On se sent « être » quand on cesse de « faire » Pour nous y aider, nous pouvons développer quatre attitudes mentales précieuses :
  1. « Ne pas juger » : par exemple, quand on médite, il ne s’agit pas de savoir si notre exercice est réussi ou raté.
  2. « Ne pas filtrer » : pendant un exercice, la tendance est grande de ne retenir que l’agréable ou ce qui nous convient (sensations, bruits, odeurs, pensées, émotions…). L’idée est de TOUT accueillir y compris ce qui nous déplait ou nous déstabilise.
  3. « Ne pas s’agripper » à l’agréable de peur qu’il ne s’échappe. Essayons plutôt de le savourer quand il se présente.
  4. « Ne rien attendre » : aussi étonnant que cela puisse paraître, quand on démarre un exercice de méditation, on ne se fixe pas d’objectifs, on ne se dit pas « Je m’assois pour me calmer, pour aller mieux » On ne cherche à rien faire d’autre qu’à expérimenter ce qui est là, déjà là, en nous et autour de nous : « n’être qu’une pure présence » C’est parce qu’on abordera ainsi chaque exercice qu’on ressentira, en effet, petit à petit, dans notre vie, les bienfaits de la méditation (sérénité, apaisement…)
  • Leçon 8 :

Faisons un pas de côté, quittons le tumulte de nos vies quelques instants pour simplement réaliser que nous sommes en vie.

DEUXIÈME PARTIE : « VIVRE AVEC LES YEUX DE L’ESPRIT GRAND OUVERTS : UNE PHILOSOPHIE DE VIE QUOTIDIENNE »

« Voir l’ordinaire »

Bien souvent, nous ne vivons pas. Nous passons notre temps à « faire », à enchaîner nos activités machinalement, tel un robot. Christophe André nous invite à nous rendre présents à ce que nous faisons, à l’image d’un nouveau-né qui découvre le monde qui l’entoure. Car c’est ainsi, que nous nous sentirons pleinement vivants.

  • Leçon 9 :

Essayons de nous reconnecter à notre quotidien et à ce que « nous ne regardons plus »

« Voir l’invisible »

Activation (« faire et encore faire ») et accélération (« vite, vite ! ») nous empêchent de nous relier aux éléments qui composent notre quotidien.

  • Leçon 10 :

Essayons de contempler un objet quotidien (cela peut-être un simple pichet) auquel nous ne prêtons pas (ou plus) attention. Pouvons-nous nous relier à son histoire (Qui l’a fabriqué ? Avec quel matériau ? Comment est-il arrivé ici (achat, don, cadeau…) ?) Arrivons-nous à rester, en silence, quelques instants avec cet objet, à nos côtés ?

« Voir l’important »

Nous vivons dans un monde fascinant mais qui peut aussi s’avérer toxique. Nous sommes surexposés : informations, publicités, bruits, images… Voilà pourquoi, nous avons besoin de :
  1. Lenteur, en allégeant nos agendas qui souvent débordent, y compris le week-end ou pendant les vacances.
  2. Continuité dans nos activités, en résistant à la tentation (forte !) de consulter nos écrans à chaque notification.
  3. Calme, en décidant de ne rien faire de temps en temps. Pour prendre soin de nous.

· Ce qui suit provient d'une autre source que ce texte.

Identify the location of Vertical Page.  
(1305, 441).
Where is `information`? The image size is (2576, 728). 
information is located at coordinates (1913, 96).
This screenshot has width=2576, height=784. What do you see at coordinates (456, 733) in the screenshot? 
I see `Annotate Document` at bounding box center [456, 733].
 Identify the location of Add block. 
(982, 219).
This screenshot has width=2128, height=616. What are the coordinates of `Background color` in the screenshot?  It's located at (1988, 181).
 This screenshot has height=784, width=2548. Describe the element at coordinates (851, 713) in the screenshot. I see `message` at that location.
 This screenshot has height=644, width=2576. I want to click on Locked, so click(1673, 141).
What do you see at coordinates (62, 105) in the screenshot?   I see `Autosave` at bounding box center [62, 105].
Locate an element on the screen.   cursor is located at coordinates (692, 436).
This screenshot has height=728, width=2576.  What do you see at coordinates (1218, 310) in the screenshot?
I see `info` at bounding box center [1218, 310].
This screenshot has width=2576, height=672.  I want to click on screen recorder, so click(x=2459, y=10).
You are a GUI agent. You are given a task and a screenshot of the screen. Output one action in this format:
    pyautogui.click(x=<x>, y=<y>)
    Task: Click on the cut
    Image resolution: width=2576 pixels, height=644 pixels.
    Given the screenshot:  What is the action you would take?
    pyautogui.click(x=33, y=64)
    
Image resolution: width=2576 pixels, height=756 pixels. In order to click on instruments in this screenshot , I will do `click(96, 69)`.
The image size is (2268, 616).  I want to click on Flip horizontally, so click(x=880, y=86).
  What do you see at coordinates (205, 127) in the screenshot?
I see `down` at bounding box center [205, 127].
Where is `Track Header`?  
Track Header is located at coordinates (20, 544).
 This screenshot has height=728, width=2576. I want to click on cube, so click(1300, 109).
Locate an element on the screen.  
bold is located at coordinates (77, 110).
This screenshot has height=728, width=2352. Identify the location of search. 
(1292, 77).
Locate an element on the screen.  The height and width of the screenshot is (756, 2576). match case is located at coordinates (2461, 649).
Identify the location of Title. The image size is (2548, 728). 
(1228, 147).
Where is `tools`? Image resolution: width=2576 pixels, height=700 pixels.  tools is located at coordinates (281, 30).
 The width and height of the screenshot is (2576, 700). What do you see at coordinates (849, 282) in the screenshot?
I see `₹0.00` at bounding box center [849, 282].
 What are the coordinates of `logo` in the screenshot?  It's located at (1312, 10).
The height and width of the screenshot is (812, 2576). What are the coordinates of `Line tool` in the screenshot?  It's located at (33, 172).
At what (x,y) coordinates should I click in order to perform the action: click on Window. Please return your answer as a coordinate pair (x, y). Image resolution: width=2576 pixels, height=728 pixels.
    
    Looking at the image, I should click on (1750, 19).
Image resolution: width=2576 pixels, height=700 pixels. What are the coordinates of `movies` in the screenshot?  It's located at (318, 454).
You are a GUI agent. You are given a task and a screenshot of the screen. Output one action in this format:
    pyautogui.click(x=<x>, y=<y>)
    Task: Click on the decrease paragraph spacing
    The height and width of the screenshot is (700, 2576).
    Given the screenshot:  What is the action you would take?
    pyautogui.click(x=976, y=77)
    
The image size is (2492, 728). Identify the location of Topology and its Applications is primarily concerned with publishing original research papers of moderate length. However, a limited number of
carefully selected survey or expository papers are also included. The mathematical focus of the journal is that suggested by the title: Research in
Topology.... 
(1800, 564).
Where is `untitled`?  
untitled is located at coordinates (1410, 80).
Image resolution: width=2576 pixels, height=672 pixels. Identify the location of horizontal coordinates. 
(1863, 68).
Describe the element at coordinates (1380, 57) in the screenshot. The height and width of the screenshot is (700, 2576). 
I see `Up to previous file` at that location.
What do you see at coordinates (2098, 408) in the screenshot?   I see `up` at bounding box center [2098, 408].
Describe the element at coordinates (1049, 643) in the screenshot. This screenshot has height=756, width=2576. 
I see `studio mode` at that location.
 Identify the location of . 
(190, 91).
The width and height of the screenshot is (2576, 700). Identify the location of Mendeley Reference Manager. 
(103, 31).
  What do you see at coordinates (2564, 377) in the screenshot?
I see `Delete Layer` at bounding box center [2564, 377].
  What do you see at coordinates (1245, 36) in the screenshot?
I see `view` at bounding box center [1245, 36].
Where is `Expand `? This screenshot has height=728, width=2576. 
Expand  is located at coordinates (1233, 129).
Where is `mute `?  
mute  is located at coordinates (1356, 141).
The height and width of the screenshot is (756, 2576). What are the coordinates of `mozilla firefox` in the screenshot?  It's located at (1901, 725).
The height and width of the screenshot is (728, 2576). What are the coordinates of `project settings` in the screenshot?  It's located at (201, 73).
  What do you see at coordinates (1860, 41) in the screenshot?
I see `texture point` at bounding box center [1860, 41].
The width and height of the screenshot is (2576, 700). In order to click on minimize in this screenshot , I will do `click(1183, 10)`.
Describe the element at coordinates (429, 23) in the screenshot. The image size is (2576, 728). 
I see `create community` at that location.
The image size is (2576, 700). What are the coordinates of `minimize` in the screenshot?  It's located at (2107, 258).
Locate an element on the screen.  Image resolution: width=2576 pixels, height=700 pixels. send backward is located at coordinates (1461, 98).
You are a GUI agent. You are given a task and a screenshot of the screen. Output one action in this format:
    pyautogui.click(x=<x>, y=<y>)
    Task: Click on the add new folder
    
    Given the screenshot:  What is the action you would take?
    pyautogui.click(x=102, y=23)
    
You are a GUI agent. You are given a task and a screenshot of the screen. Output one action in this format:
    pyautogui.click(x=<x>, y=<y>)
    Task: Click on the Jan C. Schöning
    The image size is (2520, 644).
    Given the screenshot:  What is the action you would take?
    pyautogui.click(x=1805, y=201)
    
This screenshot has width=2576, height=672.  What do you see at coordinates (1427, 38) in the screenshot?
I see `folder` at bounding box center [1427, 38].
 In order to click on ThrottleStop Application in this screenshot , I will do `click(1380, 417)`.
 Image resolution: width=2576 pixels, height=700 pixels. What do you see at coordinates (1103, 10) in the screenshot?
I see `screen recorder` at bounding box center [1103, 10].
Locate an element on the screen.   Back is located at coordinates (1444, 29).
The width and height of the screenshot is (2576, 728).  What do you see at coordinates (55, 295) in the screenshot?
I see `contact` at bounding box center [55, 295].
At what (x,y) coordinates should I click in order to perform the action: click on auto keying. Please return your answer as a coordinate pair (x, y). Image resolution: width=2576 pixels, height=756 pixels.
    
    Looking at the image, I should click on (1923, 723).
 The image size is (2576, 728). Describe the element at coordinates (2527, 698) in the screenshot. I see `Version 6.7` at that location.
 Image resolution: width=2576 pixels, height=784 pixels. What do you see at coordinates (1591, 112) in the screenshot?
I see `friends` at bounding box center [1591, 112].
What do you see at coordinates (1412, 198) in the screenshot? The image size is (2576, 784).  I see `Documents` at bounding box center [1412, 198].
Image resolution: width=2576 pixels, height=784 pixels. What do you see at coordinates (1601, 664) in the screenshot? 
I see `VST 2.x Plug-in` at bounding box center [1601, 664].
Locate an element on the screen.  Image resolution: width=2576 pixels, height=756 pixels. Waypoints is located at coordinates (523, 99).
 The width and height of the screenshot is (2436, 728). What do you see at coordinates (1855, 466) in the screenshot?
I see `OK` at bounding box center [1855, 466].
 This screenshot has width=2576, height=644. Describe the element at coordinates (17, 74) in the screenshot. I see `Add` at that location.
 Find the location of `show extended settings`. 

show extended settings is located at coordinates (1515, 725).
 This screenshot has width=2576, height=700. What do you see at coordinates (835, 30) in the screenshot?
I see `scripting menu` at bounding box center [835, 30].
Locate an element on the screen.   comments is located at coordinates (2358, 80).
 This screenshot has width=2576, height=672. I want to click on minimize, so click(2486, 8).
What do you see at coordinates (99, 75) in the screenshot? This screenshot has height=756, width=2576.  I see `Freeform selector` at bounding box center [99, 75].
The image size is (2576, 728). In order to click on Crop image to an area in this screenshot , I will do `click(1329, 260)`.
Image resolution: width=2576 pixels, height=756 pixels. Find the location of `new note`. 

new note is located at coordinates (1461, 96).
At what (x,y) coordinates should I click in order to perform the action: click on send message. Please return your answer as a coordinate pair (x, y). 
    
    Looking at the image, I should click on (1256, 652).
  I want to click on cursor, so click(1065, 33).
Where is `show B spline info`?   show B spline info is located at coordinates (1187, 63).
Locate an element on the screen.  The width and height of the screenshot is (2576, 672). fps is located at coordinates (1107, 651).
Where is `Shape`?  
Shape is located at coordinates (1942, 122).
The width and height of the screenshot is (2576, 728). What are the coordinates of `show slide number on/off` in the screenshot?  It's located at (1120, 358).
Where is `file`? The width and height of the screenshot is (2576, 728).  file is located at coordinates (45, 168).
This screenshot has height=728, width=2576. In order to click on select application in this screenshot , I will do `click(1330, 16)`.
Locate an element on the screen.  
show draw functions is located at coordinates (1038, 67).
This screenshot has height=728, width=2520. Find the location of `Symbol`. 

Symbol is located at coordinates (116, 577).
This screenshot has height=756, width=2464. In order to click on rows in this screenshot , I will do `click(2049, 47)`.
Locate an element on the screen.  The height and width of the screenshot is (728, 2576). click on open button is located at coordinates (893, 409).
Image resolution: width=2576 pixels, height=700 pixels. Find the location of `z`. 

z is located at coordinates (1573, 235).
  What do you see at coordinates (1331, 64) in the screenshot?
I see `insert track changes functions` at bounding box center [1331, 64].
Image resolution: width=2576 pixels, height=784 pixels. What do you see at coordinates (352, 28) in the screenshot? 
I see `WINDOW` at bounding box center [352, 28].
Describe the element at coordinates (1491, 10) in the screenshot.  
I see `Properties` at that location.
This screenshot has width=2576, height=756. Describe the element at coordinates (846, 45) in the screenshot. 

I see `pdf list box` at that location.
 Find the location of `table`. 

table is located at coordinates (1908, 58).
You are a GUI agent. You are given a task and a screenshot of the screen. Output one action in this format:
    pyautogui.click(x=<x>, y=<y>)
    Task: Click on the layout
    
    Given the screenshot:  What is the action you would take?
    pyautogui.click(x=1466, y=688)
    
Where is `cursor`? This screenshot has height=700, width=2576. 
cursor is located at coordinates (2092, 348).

Méditer nous invite à distinguer l’urgent de l’important. L’urgent nous happe car si nous ne le faisons pas, nous allons au-devant d’ennuis (fuite d’eau, frigo vide, panne de voiture, demande d’un client important…). L’important se réfère, quant à lui, à nos liens amicaux, familiaux, à notre contact avec la nature, au silence, à la non-action. C’est vrai que si nous ne prenons pas le temps de nous y consacrer, les conséquences ne seront pas immédiates. En revanche, petit à petit, notre vie nous semblera plus terne. En méditant, nous en prenons conscience, nous choisissons de ne plus céder aux injonctions de l’urgent : « Fais-le vite, tout de suite ! » Avec à la clef, un plus grand bien-être.

« Contempler, c’est regarder sans espérer, ni convoiter, ni commenter. C’est adopter une position d’humilité ouverte et curieuse envers le monde qui nous entoure. » Christophe André, Méditer jour après jour

  • Leçon 11 :

Pratiquons le calme et le silence de temps en temps.

« Agir et ne pas agir »

Avez-vous remarqué notre tendance à faire plusieurs choses à la fois ? Nous mangeons en pianotant sur notre smartphone, nous conduisons en écoutant la radio… Il ne s’agit pas de changer totalement nos habitudes mais de comprendre qu’à « vouloir vivre 2 fois plus, on risque juste de vivre 2 fois moins car 2 fois plus mal »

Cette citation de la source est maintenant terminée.